Assemble foam insulation, a piece of plywood for a base, some hot wire foam cutting tools, artist’s gesso (for primer), and paint. You need to cut out and glue down four layers of foam (or however many you want) to make your hill. The more layers you add, the steeper it gets. What if you’d like something a little more? A hill, after all, is big and hard to store in your basement. Still it’s a lot cooler if there’s a secret involved.
How about this?
The trick? Build your hill with a plan and in stages (resulting in two pieces you store together). You will put in pegs to help the top and bottom stay secure.
To get started, you could sketch your design out to make the plan for your work. Then cut the hill out from your huge sheet of insulating foam, and cut your peg holes in the bottom. Glue it down. (Let it cure for 24 hours.) Cut the upper sectionís pegholes in the lowermost piece. Glue the top two to four parts of the upper layer together. Put the pegs into the cured base. I used plaster on the bottom to hold the wooden craft pegs. If you have the correct drill bit size, you can also cut through the foam to glue the pegs in pace, then cover the joins with gesso.

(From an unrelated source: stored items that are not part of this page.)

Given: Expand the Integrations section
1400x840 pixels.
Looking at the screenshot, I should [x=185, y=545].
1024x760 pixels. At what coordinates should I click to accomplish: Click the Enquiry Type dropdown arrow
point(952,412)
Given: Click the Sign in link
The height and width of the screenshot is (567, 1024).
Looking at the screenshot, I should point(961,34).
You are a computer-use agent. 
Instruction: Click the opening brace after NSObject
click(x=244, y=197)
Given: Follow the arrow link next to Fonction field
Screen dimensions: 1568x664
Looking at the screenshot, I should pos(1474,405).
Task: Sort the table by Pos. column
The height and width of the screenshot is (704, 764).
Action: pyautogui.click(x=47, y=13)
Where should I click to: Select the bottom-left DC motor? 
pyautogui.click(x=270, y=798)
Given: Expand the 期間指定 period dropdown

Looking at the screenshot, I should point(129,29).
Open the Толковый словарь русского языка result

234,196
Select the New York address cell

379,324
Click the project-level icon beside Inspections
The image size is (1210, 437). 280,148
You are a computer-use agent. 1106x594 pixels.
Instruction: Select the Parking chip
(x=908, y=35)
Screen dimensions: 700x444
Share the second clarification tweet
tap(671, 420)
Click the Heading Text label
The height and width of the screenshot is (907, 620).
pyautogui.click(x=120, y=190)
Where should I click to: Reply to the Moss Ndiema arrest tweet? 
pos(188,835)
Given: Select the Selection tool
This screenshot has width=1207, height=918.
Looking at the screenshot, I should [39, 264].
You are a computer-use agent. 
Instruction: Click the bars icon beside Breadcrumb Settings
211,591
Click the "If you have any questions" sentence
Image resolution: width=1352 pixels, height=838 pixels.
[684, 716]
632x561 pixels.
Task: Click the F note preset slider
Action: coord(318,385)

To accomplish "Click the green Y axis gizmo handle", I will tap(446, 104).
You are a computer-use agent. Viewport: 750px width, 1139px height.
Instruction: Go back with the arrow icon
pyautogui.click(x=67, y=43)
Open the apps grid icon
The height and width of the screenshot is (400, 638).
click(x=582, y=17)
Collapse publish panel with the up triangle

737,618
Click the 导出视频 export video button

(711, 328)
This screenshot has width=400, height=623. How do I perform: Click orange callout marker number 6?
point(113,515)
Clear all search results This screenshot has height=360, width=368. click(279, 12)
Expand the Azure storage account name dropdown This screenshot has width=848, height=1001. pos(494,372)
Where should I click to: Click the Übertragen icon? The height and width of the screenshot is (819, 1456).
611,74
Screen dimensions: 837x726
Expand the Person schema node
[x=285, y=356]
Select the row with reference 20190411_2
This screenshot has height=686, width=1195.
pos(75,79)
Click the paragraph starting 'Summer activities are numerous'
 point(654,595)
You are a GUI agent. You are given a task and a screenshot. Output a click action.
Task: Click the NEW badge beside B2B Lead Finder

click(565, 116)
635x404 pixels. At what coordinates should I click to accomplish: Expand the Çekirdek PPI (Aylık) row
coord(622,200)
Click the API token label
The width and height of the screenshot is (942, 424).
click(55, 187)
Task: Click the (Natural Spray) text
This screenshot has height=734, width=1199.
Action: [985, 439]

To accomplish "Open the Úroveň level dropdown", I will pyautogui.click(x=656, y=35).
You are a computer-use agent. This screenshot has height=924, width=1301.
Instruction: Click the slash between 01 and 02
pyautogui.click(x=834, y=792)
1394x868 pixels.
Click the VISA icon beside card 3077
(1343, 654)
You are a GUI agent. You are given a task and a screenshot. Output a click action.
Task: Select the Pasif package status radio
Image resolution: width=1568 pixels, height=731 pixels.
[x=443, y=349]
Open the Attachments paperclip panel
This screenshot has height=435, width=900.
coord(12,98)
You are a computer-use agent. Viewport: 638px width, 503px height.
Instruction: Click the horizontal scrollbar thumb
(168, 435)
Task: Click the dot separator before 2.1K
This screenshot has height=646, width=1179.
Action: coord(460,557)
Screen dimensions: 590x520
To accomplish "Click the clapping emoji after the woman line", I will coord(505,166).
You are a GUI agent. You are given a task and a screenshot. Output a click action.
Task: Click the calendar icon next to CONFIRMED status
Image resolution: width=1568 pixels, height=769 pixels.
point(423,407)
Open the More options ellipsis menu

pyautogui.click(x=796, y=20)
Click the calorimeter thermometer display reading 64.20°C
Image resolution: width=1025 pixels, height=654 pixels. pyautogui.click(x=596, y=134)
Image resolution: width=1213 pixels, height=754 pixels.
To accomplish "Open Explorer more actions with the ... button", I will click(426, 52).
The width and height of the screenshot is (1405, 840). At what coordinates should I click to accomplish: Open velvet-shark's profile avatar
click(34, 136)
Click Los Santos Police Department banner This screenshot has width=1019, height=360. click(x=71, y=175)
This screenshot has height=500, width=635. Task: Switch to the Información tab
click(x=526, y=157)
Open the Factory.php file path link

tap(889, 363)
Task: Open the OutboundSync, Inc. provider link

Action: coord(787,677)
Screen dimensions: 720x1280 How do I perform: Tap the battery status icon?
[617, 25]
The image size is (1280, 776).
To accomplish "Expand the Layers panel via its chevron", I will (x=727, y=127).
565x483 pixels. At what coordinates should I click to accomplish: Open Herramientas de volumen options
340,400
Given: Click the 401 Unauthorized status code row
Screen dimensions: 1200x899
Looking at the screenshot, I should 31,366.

Now it will move to reveal the secret!
For the detail colors, paint them on your hill all at once. To blend acrylics, you want to work from the same “base” as much as possible. (There are lots of tutorials out there for painting as well, so I’ll defer on providing painting guidelines.) For this hill, I knew that I wanted a secret passage. So I made sure to include that in the plans. When done, I got some moss from the craft store to fill the end with. It looks like bushes!
This terrain is just right for a final battle when the PCs use dimension door to get in past your hidden entrance.
Final Tip: The tactical element requires rulers, string markers, or tape measures. Unless you want to spend a lot of time drawing in squares by hand, I suggest just “free handing” with your handy measuring element so you can enjoy your terrain.
When working with foam, be sure to check out any safety warnings that the manufacturer of the foam might have on their product.